Here, chamfered amount means the volume of the portion that is chamfered. To describe this by using the chamfered portion 111 as an example, the depth of the chamfered portion 111 is constant for example, and the greater the width W111 in the tire circumferential direction of the chamfered portion 111 as seen from the tread surface 34, the greater the chamfered amount. Accordingly, the magnitude of the chamfered amount can be compared on the basis of the magnitude of the width W111. Accompanying this, chamfering starting portion 111A, which is the boundary between the tread surface 34 and the chamfered portion 111, is a curved shape that is convex toward the chamfered portion 111 side as seen from the tread surface 34. Note that the width W111 of the chamfered portion 111 is the distance, in the tire circumferential direction, from the chamfering starting portion 111A to the wall portion, which is at the side where the chamfered portion 111 is positioned, at the sipe portion S1. Similarly, a chamfering starting portion 121A, which is the boundary between the tread surface 34 and the chamfered portion 121, also is a curved shape that is convex toward the chamfered portion 121 side as seen from the tread surface 34.

As shown in FIG. 3, in the tire radial direction, depth D of the chamfered portions 121, 122 from the tread surface 34 is 10 to 40% of depth DS of the sipe S from the tread surface 34. The same holds for the chamfered portions 111, 112 as well. This is because, if the depth D of the chamfered portions 121, 122 falls outside of this range, the effect of suppressing catching-in, between the road surface and the tread surface of the tread, of the land portion ends at the tread surface side deteriorates, and this leads to a reduction in rigidity that is due to a decrease in the volume of the inner side intermediate land portion 26.

In a tire circumferential direction cross-section, the chamfered portions 121, 122 are, for example, curved shapes that are shapes convex toward the tread surface 34 side, respectively. Concretely, the chamfered portion 121 is formed in a shape convex toward at the tread surface 34 side and the chamfered portion 122 side. Further, the chamfered portion 122 is formed in a shape convex toward the tread surface 34 side and the chamfered portion 121 side. FIG. 4 is a side view, and they are equivalent to the cross-sectional shapes of the tire transverse direction end portions of the outer side intermediate land portion 22. In this drawing, the radius of curvature of the chamfered portion 121, which is positioned at the corner portion 136 at the acute angle side, is greater than that of the chamfered portion 122 that is positioned at the corner portion 138 at the obtuse angle side, but the magnitudes of the radii of curvature are not limited to this. For example, by making the cross-sectional shape of the chamfered portion 122 approach rectilinear, the radius of curvature thereof can be made to be larger than that of the chamfered portion 121. The radii of curvature are not limited to being constant, and may be varied in accordance with the position. The same holds for the chamfered portions 111, 112 as well.

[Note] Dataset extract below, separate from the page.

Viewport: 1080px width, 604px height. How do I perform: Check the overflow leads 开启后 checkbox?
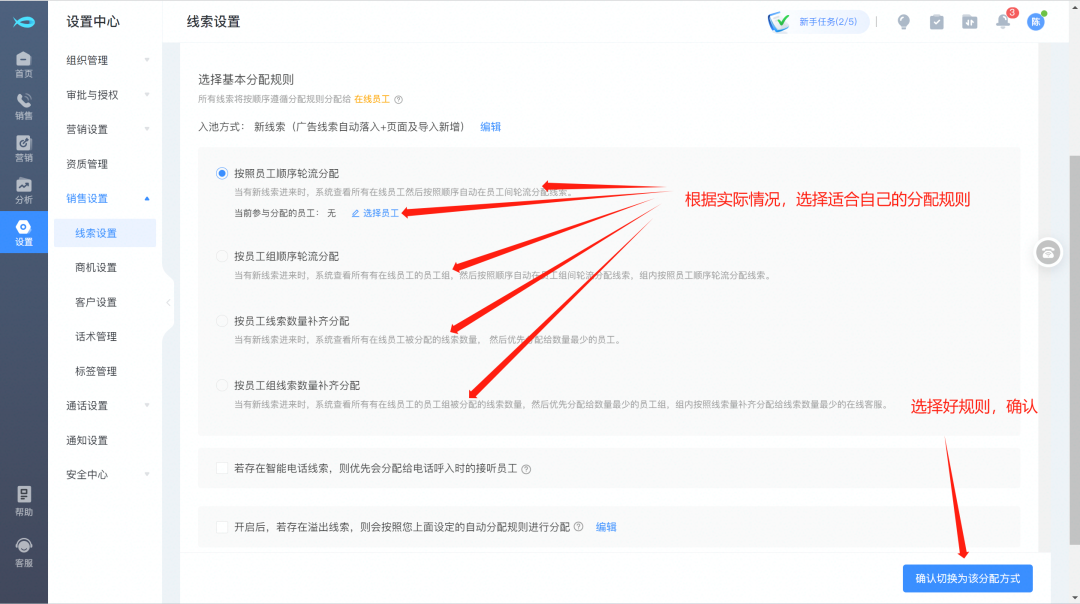(x=222, y=526)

In addition, in FIG. 1, sipes 31 are provided at the outer side intermediate land portion 22. The sipes 31 communicate with the tread surface 34 side, and are formed so as to communicate with the main grooves 14, 16. The sipes 31 extend in a direction that is inclined with respect to the tire transverse direction. The outer side intermediate land portion 22 is demarcated in the tire circumferential direction by these sipes 31. The shape of the sipe 31 as seen from the tread surface 34 is a substantially rectilinear shape or is a curved shape that is convex toward one side in the tire circumferential direction.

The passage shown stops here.